== Problem ==
Return each line of the material verbatim.

━━━━━━

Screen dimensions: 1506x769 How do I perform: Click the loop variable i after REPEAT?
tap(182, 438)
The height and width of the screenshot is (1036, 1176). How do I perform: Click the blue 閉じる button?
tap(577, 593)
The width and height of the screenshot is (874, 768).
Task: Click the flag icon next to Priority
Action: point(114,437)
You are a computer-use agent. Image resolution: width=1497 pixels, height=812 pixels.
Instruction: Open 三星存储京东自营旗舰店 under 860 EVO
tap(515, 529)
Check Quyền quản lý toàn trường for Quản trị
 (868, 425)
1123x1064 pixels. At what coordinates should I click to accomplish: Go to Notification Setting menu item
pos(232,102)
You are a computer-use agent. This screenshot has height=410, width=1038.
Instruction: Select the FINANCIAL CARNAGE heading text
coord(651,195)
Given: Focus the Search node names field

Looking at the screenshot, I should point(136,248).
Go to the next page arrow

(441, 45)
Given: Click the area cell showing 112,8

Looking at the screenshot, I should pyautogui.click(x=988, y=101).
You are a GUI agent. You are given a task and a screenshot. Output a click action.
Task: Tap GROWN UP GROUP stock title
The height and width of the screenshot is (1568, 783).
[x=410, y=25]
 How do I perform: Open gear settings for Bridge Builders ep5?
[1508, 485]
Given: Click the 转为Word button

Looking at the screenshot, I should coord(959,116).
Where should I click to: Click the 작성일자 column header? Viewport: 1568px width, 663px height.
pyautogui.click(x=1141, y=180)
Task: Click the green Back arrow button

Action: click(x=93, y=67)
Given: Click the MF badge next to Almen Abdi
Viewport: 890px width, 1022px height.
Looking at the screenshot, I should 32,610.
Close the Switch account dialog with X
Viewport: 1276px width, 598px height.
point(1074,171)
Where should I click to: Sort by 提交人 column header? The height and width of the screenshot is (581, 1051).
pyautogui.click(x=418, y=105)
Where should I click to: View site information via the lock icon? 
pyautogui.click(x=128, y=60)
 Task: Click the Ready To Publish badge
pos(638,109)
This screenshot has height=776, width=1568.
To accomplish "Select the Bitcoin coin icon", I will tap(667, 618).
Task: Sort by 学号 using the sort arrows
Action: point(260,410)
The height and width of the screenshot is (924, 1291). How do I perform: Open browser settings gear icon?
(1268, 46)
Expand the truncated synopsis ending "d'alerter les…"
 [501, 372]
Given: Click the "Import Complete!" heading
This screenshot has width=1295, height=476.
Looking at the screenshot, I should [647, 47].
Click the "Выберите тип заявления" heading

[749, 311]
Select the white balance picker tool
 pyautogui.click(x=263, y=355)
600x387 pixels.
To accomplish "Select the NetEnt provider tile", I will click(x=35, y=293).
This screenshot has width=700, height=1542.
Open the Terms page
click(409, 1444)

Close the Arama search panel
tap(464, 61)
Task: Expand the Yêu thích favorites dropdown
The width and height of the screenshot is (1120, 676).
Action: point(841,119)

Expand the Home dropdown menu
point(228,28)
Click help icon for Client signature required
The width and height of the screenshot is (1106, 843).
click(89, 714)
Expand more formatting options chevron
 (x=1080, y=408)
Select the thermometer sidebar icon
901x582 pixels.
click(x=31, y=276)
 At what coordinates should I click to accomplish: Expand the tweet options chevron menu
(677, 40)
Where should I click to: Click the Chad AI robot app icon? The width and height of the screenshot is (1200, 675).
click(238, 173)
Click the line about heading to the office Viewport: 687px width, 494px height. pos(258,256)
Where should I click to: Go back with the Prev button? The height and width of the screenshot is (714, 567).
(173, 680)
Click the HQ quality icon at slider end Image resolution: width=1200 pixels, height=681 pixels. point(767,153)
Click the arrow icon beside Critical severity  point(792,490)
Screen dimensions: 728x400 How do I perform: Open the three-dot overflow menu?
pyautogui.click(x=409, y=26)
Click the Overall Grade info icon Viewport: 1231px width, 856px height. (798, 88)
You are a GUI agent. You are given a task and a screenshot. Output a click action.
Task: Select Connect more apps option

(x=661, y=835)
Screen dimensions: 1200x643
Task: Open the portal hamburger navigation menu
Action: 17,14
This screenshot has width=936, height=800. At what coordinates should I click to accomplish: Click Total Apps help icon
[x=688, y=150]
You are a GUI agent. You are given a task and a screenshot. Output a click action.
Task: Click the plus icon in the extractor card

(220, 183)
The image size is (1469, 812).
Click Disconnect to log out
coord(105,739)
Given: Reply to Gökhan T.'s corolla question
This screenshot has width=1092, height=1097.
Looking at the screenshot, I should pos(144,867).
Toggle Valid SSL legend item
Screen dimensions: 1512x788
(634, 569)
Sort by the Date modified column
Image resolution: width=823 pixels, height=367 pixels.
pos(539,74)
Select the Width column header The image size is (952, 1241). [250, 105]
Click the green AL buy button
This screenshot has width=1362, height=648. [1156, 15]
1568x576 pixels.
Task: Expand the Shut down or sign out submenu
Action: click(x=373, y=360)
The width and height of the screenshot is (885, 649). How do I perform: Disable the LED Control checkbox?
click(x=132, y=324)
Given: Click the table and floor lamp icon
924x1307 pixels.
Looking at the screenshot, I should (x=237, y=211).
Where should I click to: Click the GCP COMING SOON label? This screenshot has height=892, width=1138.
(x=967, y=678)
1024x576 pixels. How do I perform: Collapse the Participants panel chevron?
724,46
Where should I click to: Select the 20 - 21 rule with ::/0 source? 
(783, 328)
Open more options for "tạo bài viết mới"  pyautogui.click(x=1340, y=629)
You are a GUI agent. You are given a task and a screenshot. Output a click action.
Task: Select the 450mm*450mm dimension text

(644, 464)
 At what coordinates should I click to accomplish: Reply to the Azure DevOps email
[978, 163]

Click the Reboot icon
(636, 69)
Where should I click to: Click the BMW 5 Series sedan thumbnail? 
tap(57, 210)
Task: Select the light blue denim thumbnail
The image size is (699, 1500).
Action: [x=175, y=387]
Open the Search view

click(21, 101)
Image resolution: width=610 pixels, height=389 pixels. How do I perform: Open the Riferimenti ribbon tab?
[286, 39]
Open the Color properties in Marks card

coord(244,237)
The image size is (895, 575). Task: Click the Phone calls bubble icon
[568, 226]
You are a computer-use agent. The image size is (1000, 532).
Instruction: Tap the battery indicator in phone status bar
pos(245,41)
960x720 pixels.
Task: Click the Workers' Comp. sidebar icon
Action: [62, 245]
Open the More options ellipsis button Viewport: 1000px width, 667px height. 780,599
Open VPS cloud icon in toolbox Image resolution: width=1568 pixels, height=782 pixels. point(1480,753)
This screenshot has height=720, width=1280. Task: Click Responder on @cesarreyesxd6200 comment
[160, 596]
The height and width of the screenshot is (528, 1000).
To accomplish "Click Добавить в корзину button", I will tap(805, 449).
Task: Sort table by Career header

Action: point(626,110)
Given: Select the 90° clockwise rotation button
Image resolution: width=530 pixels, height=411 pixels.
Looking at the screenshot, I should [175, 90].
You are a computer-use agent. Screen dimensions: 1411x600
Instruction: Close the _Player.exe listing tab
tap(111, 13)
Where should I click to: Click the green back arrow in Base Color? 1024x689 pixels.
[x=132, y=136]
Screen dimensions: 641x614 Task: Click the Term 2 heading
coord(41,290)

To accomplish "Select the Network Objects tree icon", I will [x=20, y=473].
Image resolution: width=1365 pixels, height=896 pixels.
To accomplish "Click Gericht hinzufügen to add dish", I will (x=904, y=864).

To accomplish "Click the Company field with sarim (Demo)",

━━━━━━

== Written response ==
Screen dimensions: 1506x769 How do I perform: Click the loop variable i after REPEAT?
tap(182, 438)
The height and width of the screenshot is (1036, 1176). How do I perform: Click the blue 閉じる button?
tap(577, 593)
The width and height of the screenshot is (874, 768).
Task: Click the flag icon next to Priority
Action: point(114,437)
You are a computer-use agent. Image resolution: width=1497 pixels, height=812 pixels.
Instruction: Open 三星存储京东自营旗舰店 under 860 EVO
tap(515, 529)
Check Quyền quản lý toàn trường for Quản trị
 (868, 425)
1123x1064 pixels. At what coordinates should I click to accomplish: Go to Notification Setting menu item
pos(232,102)
You are a computer-use agent. This screenshot has height=410, width=1038.
Instruction: Select the FINANCIAL CARNAGE heading text
coord(651,195)
Given: Focus the Search node names field

Looking at the screenshot, I should point(136,248).
Go to the next page arrow

(441, 45)
Given: Click the area cell showing 112,8

Looking at the screenshot, I should pyautogui.click(x=988, y=101).
You are a GUI agent. You are given a task and a screenshot. Output a click action.
Task: Tap GROWN UP GROUP stock title
The height and width of the screenshot is (1568, 783).
[x=410, y=25]
 How do I perform: Open gear settings for Bridge Builders ep5?
[1508, 485]
Given: Click the 转为Word button

Looking at the screenshot, I should coord(959,116).
Where should I click to: Click the 작성일자 column header? Viewport: 1568px width, 663px height.
pyautogui.click(x=1141, y=180)
Task: Click the green Back arrow button

Action: click(x=93, y=67)
Given: Click the MF badge next to Almen Abdi
Viewport: 890px width, 1022px height.
Looking at the screenshot, I should 32,610.
Close the Switch account dialog with X
Viewport: 1276px width, 598px height.
point(1074,171)
Where should I click to: Sort by 提交人 column header? The height and width of the screenshot is (581, 1051).
pyautogui.click(x=418, y=105)
Where should I click to: View site information via the lock icon? 
pyautogui.click(x=128, y=60)
 Task: Click the Ready To Publish badge
pos(638,109)
This screenshot has height=776, width=1568.
To accomplish "Select the Bitcoin coin icon", I will tap(667, 618).
Task: Sort by 学号 using the sort arrows
Action: point(260,410)
The height and width of the screenshot is (924, 1291). How do I perform: Open browser settings gear icon?
(1268, 46)
Expand the truncated synopsis ending "d'alerter les…"
 [501, 372]
Given: Click the "Import Complete!" heading
This screenshot has width=1295, height=476.
Looking at the screenshot, I should [647, 47].
Click the "Выберите тип заявления" heading

[749, 311]
Select the white balance picker tool
 pyautogui.click(x=263, y=355)
600x387 pixels.
To accomplish "Select the NetEnt provider tile", I will click(x=35, y=293).
This screenshot has width=700, height=1542.
Open the Terms page
click(409, 1444)

Close the Arama search panel
tap(464, 61)
Task: Expand the Yêu thích favorites dropdown
The width and height of the screenshot is (1120, 676).
Action: point(841,119)

Expand the Home dropdown menu
point(228,28)
Click help icon for Client signature required
The width and height of the screenshot is (1106, 843).
click(89, 714)
Expand more formatting options chevron
 (x=1080, y=408)
Select the thermometer sidebar icon
901x582 pixels.
click(x=31, y=276)
 At what coordinates should I click to accomplish: Expand the tweet options chevron menu
(677, 40)
Where should I click to: Click the Chad AI robot app icon? The width and height of the screenshot is (1200, 675).
click(238, 173)
Click the line about heading to the office Viewport: 687px width, 494px height. pos(258,256)
Where should I click to: Go back with the Prev button? The height and width of the screenshot is (714, 567).
(173, 680)
Click the HQ quality icon at slider end Image resolution: width=1200 pixels, height=681 pixels. point(767,153)
Click the arrow icon beside Critical severity  point(792,490)
Screen dimensions: 728x400 How do I perform: Open the three-dot overflow menu?
pyautogui.click(x=409, y=26)
Click the Overall Grade info icon Viewport: 1231px width, 856px height. (798, 88)
You are a GUI agent. You are given a task and a screenshot. Output a click action.
Task: Select Connect more apps option

(x=661, y=835)
Screen dimensions: 1200x643
Task: Open the portal hamburger navigation menu
Action: 17,14
This screenshot has width=936, height=800. At what coordinates should I click to accomplish: Click Total Apps help icon
[x=688, y=150]
You are a GUI agent. You are given a task and a screenshot. Output a click action.
Task: Click the plus icon in the extractor card

(220, 183)
The image size is (1469, 812).
Click Disconnect to log out
coord(105,739)
Given: Reply to Gökhan T.'s corolla question
This screenshot has width=1092, height=1097.
Looking at the screenshot, I should pos(144,867).
Toggle Valid SSL legend item
Screen dimensions: 1512x788
(634, 569)
Sort by the Date modified column
Image resolution: width=823 pixels, height=367 pixels.
pos(539,74)
Select the Width column header The image size is (952, 1241). [250, 105]
Click the green AL buy button
This screenshot has width=1362, height=648. [1156, 15]
1568x576 pixels.
Task: Expand the Shut down or sign out submenu
Action: click(x=373, y=360)
The width and height of the screenshot is (885, 649). How do I perform: Disable the LED Control checkbox?
click(x=132, y=324)
Given: Click the table and floor lamp icon
924x1307 pixels.
Looking at the screenshot, I should (x=237, y=211).
Where should I click to: Click the GCP COMING SOON label? This screenshot has height=892, width=1138.
(x=967, y=678)
1024x576 pixels. How do I perform: Collapse the Participants panel chevron?
724,46
Where should I click to: Select the 20 - 21 rule with ::/0 source? 
(783, 328)
Open more options for "tạo bài viết mới"  pyautogui.click(x=1340, y=629)
You are a GUI agent. You are given a task and a screenshot. Output a click action.
Task: Select the 450mm*450mm dimension text

(644, 464)
 At what coordinates should I click to accomplish: Reply to the Azure DevOps email
[978, 163]

Click the Reboot icon
(636, 69)
Where should I click to: Click the BMW 5 Series sedan thumbnail? 
tap(57, 210)
Task: Select the light blue denim thumbnail
The image size is (699, 1500).
Action: [x=175, y=387]
Open the Search view

click(21, 101)
Image resolution: width=610 pixels, height=389 pixels. How do I perform: Open the Riferimenti ribbon tab?
[286, 39]
Open the Color properties in Marks card

coord(244,237)
The image size is (895, 575). Task: Click the Phone calls bubble icon
[568, 226]
You are a computer-use agent. The image size is (1000, 532).
Instruction: Tap the battery indicator in phone status bar
pos(245,41)
960x720 pixels.
Task: Click the Workers' Comp. sidebar icon
Action: [62, 245]
Open the More options ellipsis button Viewport: 1000px width, 667px height. 780,599
Open VPS cloud icon in toolbox Image resolution: width=1568 pixels, height=782 pixels. point(1480,753)
This screenshot has height=720, width=1280. Task: Click Responder on @cesarreyesxd6200 comment
[160, 596]
The height and width of the screenshot is (528, 1000).
To accomplish "Click Добавить в корзину button", I will tap(805, 449).
Task: Sort table by Career header

Action: point(626,110)
Given: Select the 90° clockwise rotation button
Image resolution: width=530 pixels, height=411 pixels.
Looking at the screenshot, I should [175, 90].
You are a computer-use agent. Screen dimensions: 1411x600
Instruction: Close the _Player.exe listing tab
tap(111, 13)
Where should I click to: Click the green back arrow in Base Color? 1024x689 pixels.
[x=132, y=136]
Screen dimensions: 641x614 Task: Click the Term 2 heading
coord(41,290)

To accomplish "Select the Network Objects tree icon", I will [x=20, y=473].
Image resolution: width=1365 pixels, height=896 pixels.
To accomplish "Click Gericht hinzufügen to add dish", I will (x=904, y=864).

To accomplish "Click the Company field with sarim (Demo)",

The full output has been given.